Document extract >>
================
Skip to main content

Verified by Psychology Today

Body Image

Beyond the Surface

Navigating body image struggles with a social justice framework.

Key points

  • Pursuing an idealized body comes at a cost.
  • Societal norms linking value to appearance perpetuate discrimination.
  • Aligning personal values with the rejection of damaging societal norms empowers transformative action.

As a therapist specializing in the treatment of eating disorders and body image concerns, I frequently encounter a recurring theme in discussions with my patients. Many express feeling better and more confident when they successfully lose weight, adhere to a diet, or follow the food rules of their eating disorder. The experiences of receiving praise for weight loss and their "discipline" and "willpower" influence how they view and value themselves, ultimately contributing to their overall sense of worth.

At What Cost?

The allure of positive attention makes it understandable why individuals might become obsessed with weight control measures. However, this pursuit comes at a cost. One's world shrinks to achieve and sustain an unnatural weight or body shape not aligned with one's genetic blueprint. Rigidity replaces spontaneity, turning simple social endeavors, like agreeing to dinner with friends, into calculations and compensations.

But what happens when the weight for which they received commendation is regained? The consequences extend beyond physical changes. Individuals grapple with shame, feeling like failures in the eyes of a society that often equates success with weight loss. The unwavering focus on outward appearance strains relationships, diminishes self-esteem, and erodes the ability to be authentically present.

While individuals may find ease in buying clothes and feel good about their appearance, they unknowingly confine themselves to a sort of prison. The preoccupation with avoiding weight gain becomes all-consuming, distancing one from attunement to internal cues.

This raises the question: How can one attain the confidence, positive attention, and acceptance they desire while relinquishing the relentless preoccupation with controlling their weight and shape?
================
Exercise set >>
1. Decide whether each statement agrees with the body image article. Answer yes or no for each and quote the words of the article that decide it.
(a) The writer works as a therapist who specializes in eating disorders and body image concerns.
(b) The article says the consequences of regaining weight are limited to physical changes.
(c) According to the article, many patients report feeling worse when they adhere to a diet.
2. Extend the body image article, picking up right after its closing question.
================
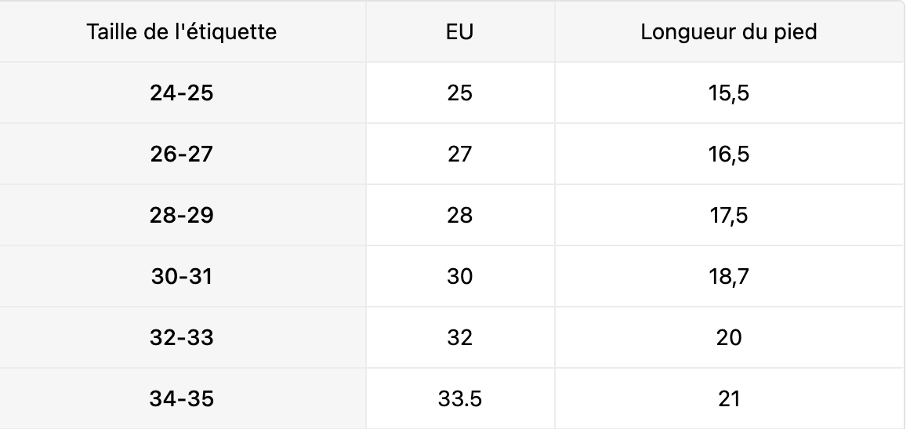
Task: Select the 30-31 label size cell
Action: pyautogui.click(x=182, y=276)
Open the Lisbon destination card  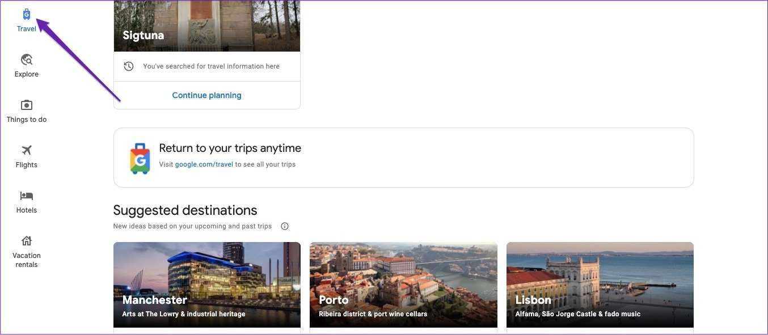pos(600,285)
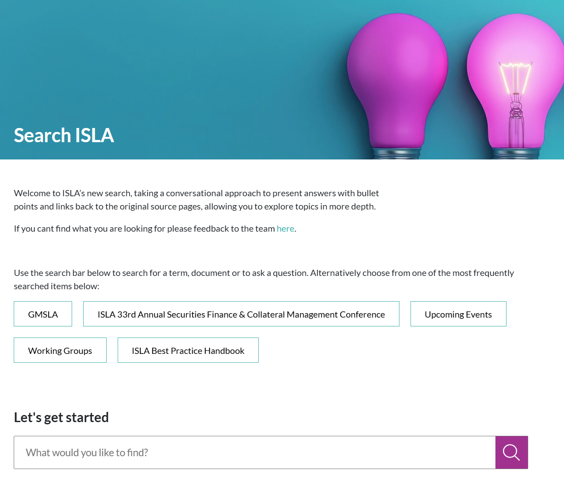Click the Upcoming Events button
The image size is (564, 485).
pyautogui.click(x=458, y=314)
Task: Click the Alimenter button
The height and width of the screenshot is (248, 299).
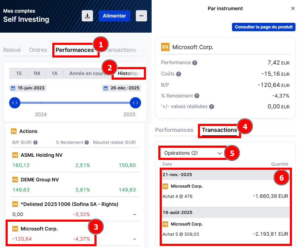Action: point(114,16)
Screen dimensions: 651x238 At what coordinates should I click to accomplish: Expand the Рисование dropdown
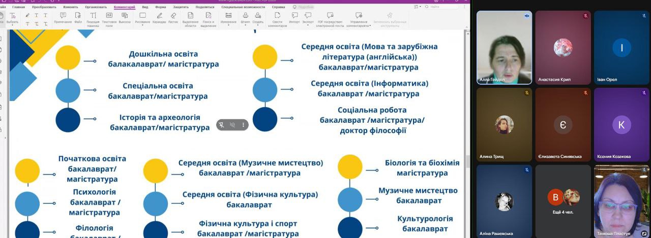142,25
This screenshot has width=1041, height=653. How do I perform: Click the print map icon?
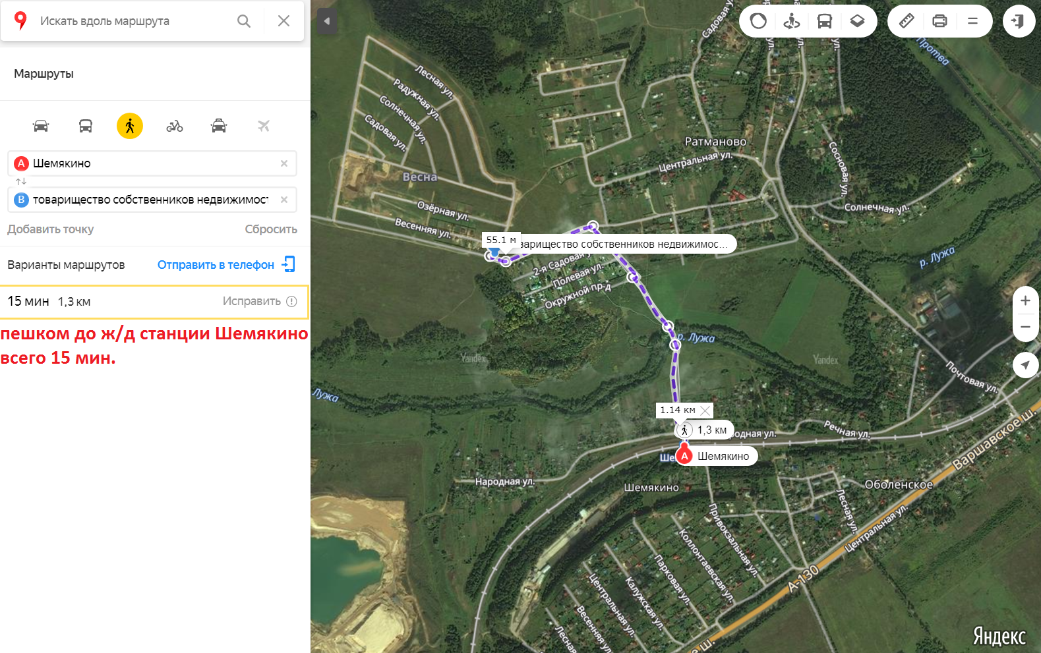[939, 21]

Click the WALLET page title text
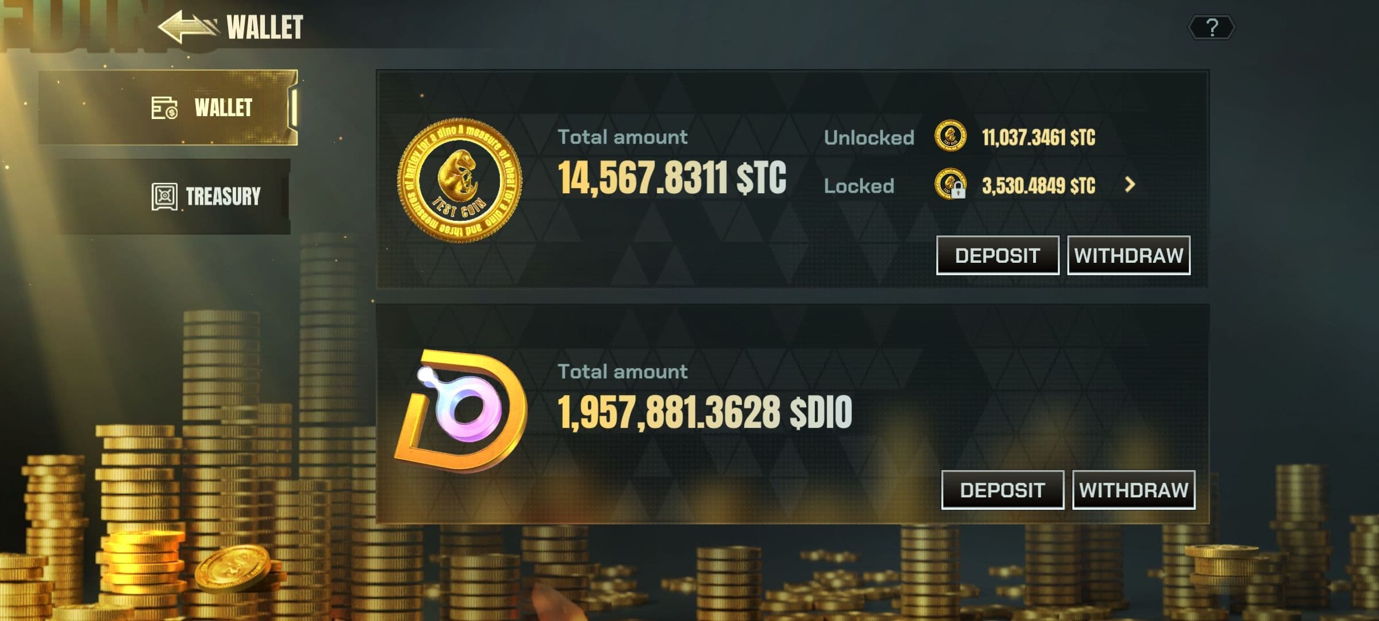265,28
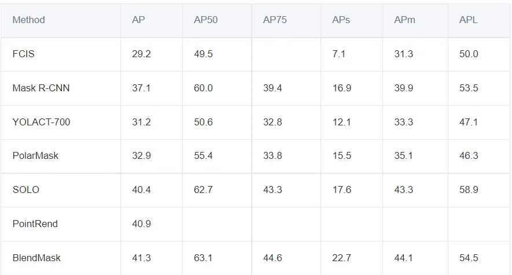Click the APs column header

tap(341, 20)
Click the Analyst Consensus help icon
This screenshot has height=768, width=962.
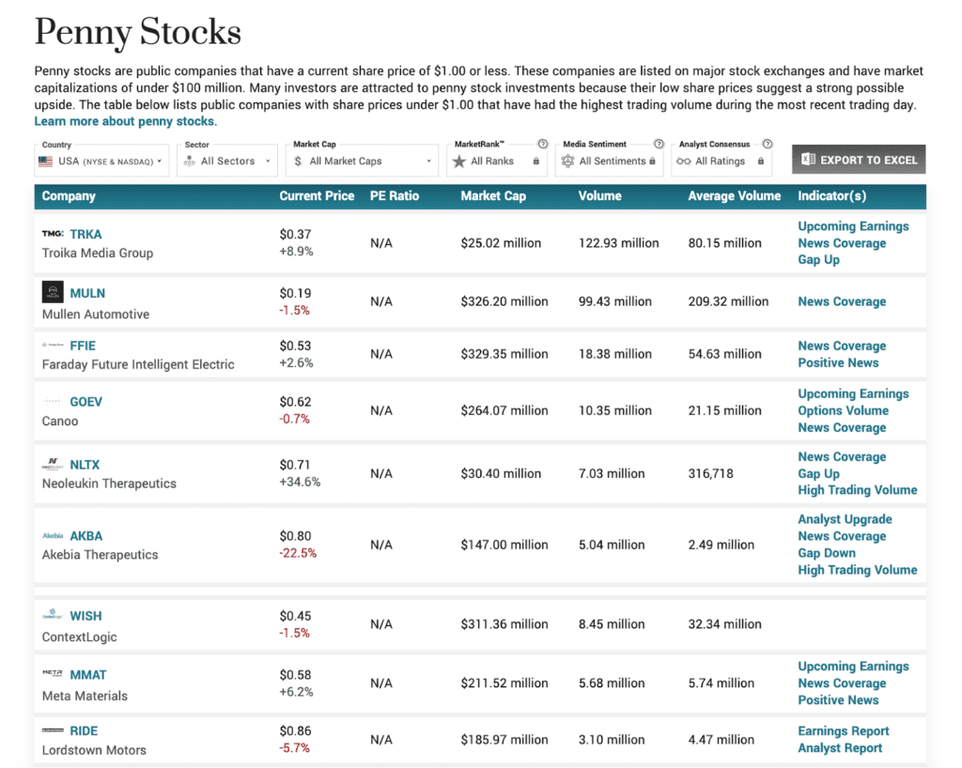pyautogui.click(x=768, y=145)
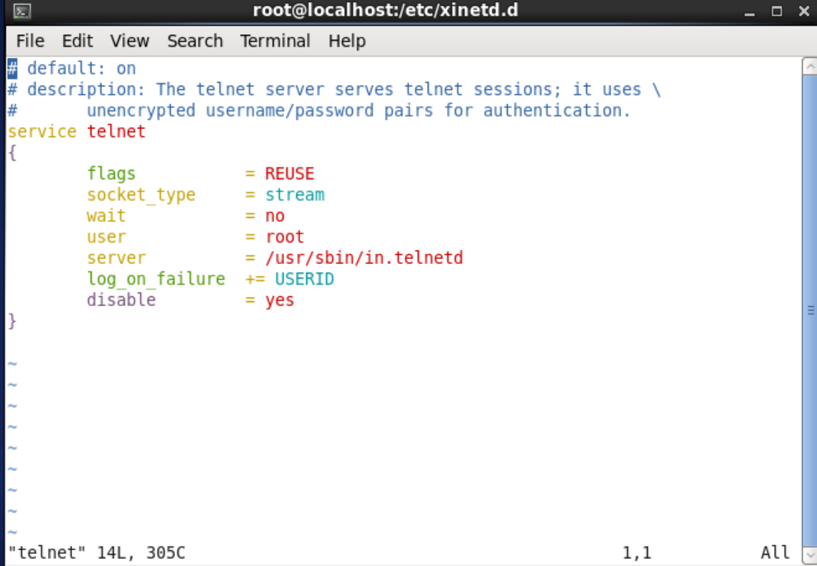Viewport: 817px width, 566px height.
Task: Click the vertical scrollbar thumb
Action: [810, 310]
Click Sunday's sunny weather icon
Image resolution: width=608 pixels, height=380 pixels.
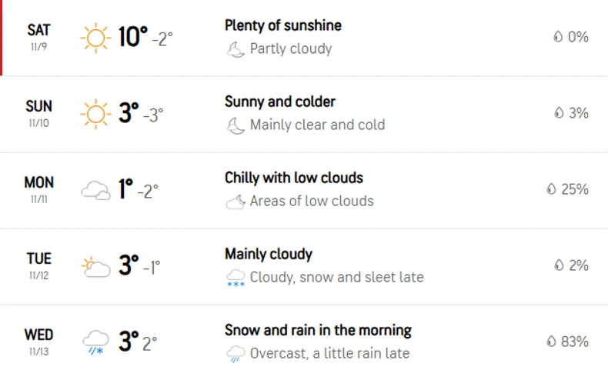[96, 114]
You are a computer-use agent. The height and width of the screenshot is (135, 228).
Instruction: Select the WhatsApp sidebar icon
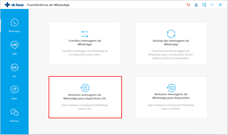pos(14,23)
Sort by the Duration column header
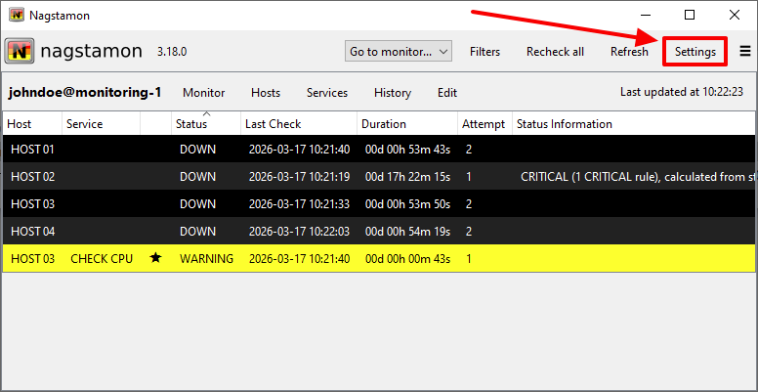The image size is (758, 392). [384, 124]
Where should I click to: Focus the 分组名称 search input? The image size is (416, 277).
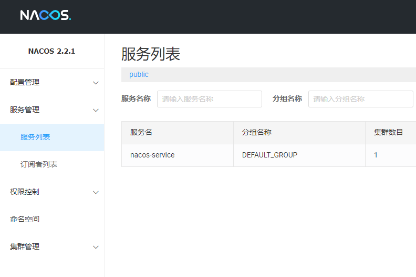click(x=360, y=99)

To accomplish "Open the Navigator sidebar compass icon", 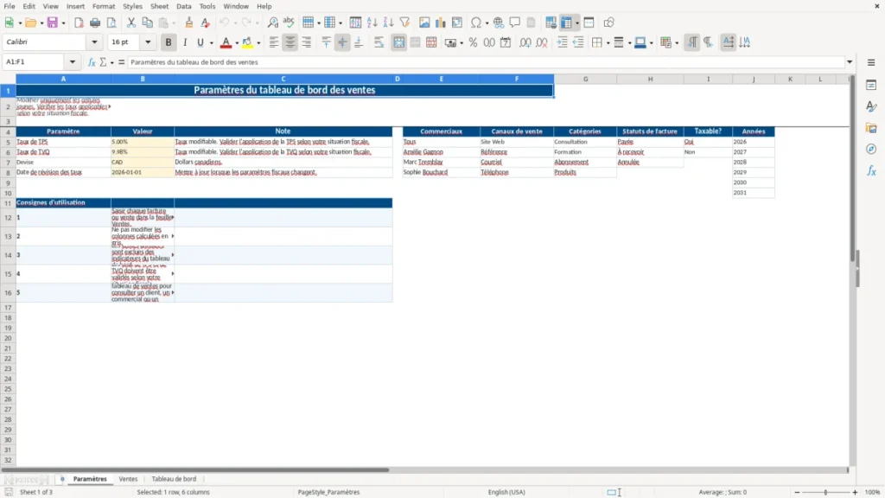I will 871,149.
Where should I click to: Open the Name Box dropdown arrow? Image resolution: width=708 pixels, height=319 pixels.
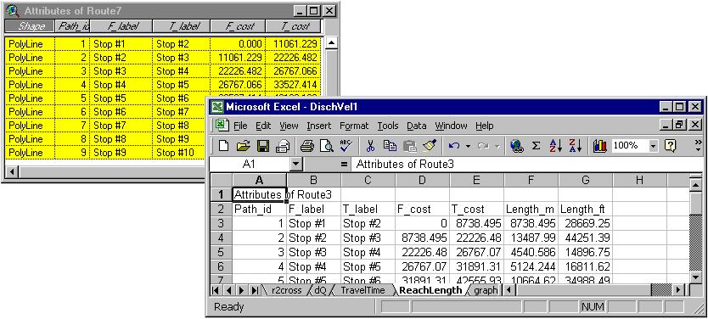(295, 165)
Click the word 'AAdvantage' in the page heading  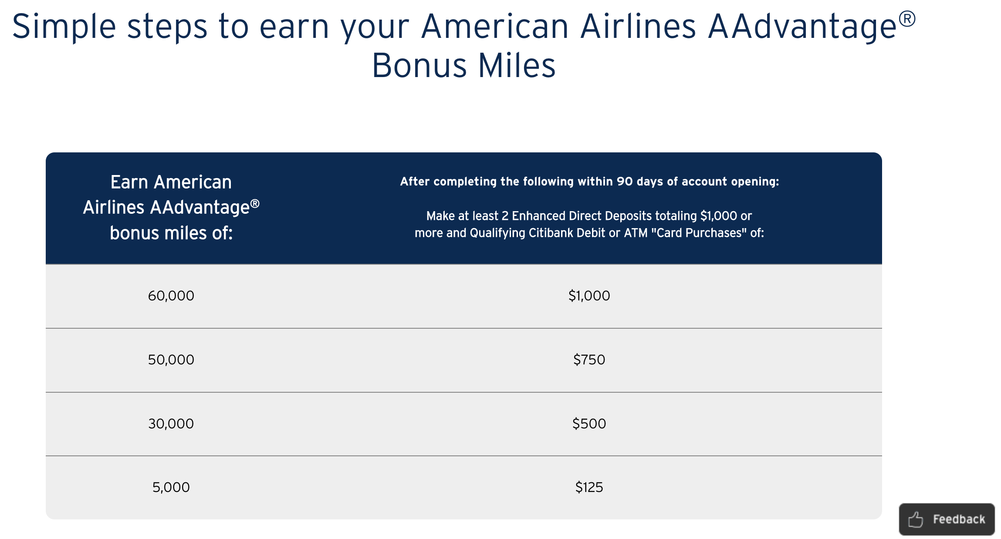801,27
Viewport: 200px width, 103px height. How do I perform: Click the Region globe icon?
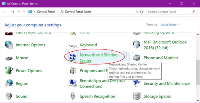(x=9, y=83)
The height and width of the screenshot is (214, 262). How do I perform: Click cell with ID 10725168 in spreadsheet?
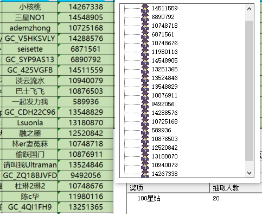[x=86, y=28]
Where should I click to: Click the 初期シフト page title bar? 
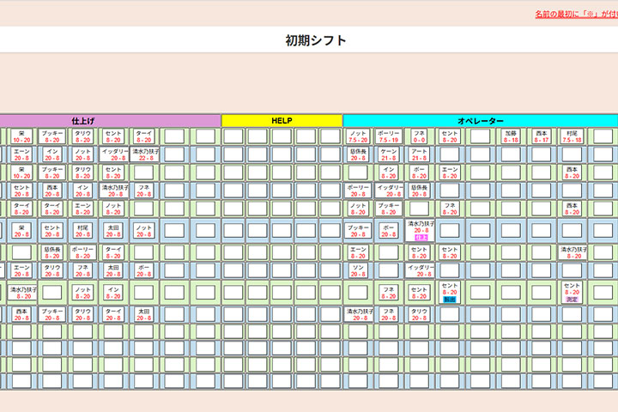[x=316, y=40]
================
Responses to the exercise >>
1.
(a) Yes: "As a therapist specializing in the treatment of eating disorders and body image concerns"
(b) No: "The consequences extend beyond physical changes."
(c) No: "Many express feeling better and more confident when they successfully lose weight, adhere to a diet, or follow the food rules of their eating disorder."

2.
Introspection on this issue marks a pivotal step toward healing. It urges one to question the sustainability and authenticity of confidence rooted in conditional acceptance. Detaching from the belief that one's worth is determined by conformity to the "thin ideal" requires a multifaceted approach, including shifts in thinking and behavioral interventions.

Framing Body Image as a Social Justice Issue

Source: LOGAN WEAVER / Unsplash
Source: LOGAN WEAVER / Unsplash

One transformative approach is to frame body image struggles as a social justice issue. Our culture perpetuates the belief that one's value is determined by body size, shape, or weight, inadvertently normalizing and condoning discrimination. When viewed through the lens of social justice, individuals are prompted to acknowledge and appreciate the diversity of bodies, including their own.

Delving deeper into this exploration reveals the weight bias, stigma, and challenges that significantly obstruct body acceptance and appreciation. Our culture's pervasive weight bias reinforces harmful stereotypes, contributing to discrimination internalized by individuals grappling with body image concerns.

Challenging Narratives

Challenging harmful narratives is fundamental to the path of healing. Reframing the conversation around body image as a social justice issue is crucial, but equally vital is actively participating in dismantling harmful narratives. This requires engaging in critical conversations, questioning media portrayals, and actively promoting a culture of inclusivity and respect for diverse bodies in social circles and beyond.

Furthermore, acknowledging the intersectionality of body image struggles is essential. Recognizing that individuals face unique challenges based on factors such as race, gender, and socioeconomic status is critical for cultivating genuine empathy and dismantling systemic biases. It underscores the interconnectedness of personal struggles with broader societal issues.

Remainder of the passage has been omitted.